▶ _Problem to solve_
Starting at the top of the entries below, set down every line exactly, please, until you reach the line with "[Dismiss] (541, 9)", which is included too.
* * *
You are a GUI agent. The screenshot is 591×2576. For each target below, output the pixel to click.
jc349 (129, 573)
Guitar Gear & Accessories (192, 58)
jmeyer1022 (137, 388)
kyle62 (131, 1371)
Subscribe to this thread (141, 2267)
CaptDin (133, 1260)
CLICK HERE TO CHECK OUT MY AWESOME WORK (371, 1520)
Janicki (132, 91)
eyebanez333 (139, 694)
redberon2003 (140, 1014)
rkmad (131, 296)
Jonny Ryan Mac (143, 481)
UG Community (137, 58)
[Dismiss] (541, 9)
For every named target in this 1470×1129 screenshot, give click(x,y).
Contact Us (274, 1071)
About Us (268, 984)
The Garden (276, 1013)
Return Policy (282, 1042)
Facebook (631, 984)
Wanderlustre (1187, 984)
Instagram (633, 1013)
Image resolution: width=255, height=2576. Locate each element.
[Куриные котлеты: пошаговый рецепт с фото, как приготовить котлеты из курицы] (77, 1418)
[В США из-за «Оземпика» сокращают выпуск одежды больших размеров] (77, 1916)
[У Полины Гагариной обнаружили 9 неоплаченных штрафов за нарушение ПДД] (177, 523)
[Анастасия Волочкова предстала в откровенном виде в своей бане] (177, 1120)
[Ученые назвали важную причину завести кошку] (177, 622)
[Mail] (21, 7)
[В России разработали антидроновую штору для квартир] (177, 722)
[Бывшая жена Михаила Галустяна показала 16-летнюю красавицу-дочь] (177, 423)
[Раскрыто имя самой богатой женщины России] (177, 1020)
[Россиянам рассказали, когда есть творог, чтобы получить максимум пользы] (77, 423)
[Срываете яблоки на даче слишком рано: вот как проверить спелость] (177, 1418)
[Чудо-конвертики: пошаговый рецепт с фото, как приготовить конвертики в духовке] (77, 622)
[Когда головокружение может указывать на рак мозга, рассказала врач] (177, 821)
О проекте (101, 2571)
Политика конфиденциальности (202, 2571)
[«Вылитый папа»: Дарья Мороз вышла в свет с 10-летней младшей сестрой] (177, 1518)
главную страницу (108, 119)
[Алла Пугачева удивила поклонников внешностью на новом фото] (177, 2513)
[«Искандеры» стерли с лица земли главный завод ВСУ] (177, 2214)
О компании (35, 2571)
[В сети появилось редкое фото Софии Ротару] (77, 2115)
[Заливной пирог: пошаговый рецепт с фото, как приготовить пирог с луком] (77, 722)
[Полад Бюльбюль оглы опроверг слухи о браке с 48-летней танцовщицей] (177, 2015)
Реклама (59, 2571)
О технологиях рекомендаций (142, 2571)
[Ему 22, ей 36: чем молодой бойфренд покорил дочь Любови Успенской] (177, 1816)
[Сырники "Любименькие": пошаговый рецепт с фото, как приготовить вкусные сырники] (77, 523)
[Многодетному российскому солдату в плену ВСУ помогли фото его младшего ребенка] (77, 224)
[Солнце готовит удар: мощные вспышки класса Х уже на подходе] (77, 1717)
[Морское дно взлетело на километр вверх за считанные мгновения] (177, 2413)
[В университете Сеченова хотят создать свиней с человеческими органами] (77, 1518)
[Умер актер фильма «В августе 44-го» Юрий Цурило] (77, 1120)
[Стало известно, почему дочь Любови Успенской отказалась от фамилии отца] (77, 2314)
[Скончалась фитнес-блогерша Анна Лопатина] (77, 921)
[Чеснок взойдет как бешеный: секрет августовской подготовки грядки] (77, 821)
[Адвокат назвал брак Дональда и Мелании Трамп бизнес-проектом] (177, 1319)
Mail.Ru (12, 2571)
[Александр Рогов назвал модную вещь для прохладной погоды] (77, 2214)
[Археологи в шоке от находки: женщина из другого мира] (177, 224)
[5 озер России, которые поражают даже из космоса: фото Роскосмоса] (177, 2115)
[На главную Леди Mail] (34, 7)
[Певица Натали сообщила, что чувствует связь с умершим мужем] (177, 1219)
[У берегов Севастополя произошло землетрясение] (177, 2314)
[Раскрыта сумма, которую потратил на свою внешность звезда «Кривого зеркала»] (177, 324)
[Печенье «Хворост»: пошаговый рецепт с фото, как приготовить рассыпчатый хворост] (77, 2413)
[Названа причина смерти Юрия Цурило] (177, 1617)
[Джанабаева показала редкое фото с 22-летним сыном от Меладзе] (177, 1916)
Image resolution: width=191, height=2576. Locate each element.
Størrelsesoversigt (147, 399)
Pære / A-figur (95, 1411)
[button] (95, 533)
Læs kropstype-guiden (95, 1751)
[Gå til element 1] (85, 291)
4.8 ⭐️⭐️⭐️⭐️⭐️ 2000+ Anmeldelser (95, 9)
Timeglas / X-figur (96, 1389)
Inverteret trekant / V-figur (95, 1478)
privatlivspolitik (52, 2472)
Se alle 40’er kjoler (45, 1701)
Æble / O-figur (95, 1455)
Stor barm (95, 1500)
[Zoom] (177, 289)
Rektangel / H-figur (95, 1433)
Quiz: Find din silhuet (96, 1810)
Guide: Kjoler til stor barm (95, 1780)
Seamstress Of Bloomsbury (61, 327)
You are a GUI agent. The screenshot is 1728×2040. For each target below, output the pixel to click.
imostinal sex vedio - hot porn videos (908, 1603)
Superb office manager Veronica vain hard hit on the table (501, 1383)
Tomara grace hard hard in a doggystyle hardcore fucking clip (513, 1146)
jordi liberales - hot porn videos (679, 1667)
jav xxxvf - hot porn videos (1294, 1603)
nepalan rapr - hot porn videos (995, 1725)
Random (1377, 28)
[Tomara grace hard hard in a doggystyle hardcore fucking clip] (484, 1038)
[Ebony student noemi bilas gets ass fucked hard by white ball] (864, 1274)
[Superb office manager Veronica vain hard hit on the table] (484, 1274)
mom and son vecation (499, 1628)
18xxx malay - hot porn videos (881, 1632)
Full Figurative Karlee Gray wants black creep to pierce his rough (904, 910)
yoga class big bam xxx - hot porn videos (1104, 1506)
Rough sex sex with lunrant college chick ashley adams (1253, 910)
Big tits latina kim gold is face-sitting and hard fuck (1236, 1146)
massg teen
* * *
▶ _Result of this task_
You are a GUI agent. The screenshot is 591×2576. For each target below, output the pixel to click.
jc349 (129, 573)
Guitar Gear & Accessories (192, 58)
jmeyer1022 (137, 388)
kyle62 (131, 1371)
Subscribe to this thread (141, 2267)
CaptDin (133, 1260)
CLICK HERE TO CHECK OUT MY AWESOME WORK (371, 1520)
Janicki (132, 91)
eyebanez333 (139, 694)
redberon2003 (140, 1014)
rkmad (131, 296)
Jonny Ryan Mac (143, 481)
UG Community (137, 58)
[Dismiss] (541, 9)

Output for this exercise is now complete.